==== MATERIAL PROVIDED ====
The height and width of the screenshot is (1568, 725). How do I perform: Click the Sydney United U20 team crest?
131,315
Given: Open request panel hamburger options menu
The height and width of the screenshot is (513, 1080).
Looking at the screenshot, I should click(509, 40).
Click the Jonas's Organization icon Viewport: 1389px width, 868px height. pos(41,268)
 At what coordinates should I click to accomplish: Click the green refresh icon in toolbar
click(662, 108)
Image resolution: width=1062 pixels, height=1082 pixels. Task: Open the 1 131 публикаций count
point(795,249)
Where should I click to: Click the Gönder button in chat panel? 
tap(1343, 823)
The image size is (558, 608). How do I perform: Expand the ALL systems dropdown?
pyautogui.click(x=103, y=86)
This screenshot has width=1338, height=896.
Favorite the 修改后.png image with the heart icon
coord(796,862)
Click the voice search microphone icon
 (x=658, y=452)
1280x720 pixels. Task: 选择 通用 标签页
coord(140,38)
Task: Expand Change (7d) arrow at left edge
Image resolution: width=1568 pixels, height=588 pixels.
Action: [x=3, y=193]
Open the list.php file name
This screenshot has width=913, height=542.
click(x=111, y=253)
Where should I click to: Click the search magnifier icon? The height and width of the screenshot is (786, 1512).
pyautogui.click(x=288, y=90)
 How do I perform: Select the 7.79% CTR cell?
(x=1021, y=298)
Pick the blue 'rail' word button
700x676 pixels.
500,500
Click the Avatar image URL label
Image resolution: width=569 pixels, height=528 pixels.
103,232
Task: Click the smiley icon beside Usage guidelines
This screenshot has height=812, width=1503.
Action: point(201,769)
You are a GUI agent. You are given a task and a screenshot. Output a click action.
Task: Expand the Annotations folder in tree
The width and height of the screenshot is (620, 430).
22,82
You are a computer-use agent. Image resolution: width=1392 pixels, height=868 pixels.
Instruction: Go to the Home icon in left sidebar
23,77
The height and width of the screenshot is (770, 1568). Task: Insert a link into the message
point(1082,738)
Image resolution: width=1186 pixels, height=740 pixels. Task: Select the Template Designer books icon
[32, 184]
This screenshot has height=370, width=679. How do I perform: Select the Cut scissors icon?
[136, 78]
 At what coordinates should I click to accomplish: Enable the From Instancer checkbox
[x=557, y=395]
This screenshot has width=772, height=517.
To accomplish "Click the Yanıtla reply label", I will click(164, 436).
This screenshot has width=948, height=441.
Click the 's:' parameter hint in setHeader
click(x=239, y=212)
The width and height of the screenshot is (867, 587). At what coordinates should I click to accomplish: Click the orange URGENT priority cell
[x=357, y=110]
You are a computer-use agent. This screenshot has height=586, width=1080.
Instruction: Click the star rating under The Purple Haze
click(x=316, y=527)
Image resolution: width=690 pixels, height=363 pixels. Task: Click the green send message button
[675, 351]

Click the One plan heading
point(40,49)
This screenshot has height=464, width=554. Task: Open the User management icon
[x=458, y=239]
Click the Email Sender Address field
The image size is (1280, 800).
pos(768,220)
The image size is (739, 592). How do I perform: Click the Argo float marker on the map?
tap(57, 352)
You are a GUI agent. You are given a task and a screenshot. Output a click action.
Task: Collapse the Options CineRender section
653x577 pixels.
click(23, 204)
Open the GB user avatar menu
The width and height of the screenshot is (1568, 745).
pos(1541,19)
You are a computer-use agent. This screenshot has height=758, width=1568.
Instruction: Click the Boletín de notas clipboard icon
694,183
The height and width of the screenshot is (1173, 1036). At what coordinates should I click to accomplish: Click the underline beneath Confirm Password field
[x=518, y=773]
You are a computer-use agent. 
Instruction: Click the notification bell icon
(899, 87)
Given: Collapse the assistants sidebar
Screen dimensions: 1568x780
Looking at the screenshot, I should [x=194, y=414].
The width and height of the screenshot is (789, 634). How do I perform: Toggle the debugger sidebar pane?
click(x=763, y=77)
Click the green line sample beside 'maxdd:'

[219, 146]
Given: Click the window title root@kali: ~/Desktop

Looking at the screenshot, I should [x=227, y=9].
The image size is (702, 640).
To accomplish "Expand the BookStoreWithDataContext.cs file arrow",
====
◆ TASK DETAILS
Recast the items in the stretch from the line containing "This screenshot has width=772, height=517." through the line containing "[x=357, y=110]" as a two-column CSV with the columns text and answer. Give one row per item, put each field in double quotes, and replace any line breaks with spaces.

◆ EXPECTED ANSWER
text,answer
"This screenshot has width=772, height=517. To accomplish ""Click the Yanıtla reply label"",","I will click(164, 436)."
"This screenshot has width=948, height=441. Click the 's:' parameter hint in setHeader","click(x=239, y=212)"
"The width and height of the screenshot is (867, 587). At what coordinates should I click to accomplish: Click the orange URGENT priority cell","[x=357, y=110]"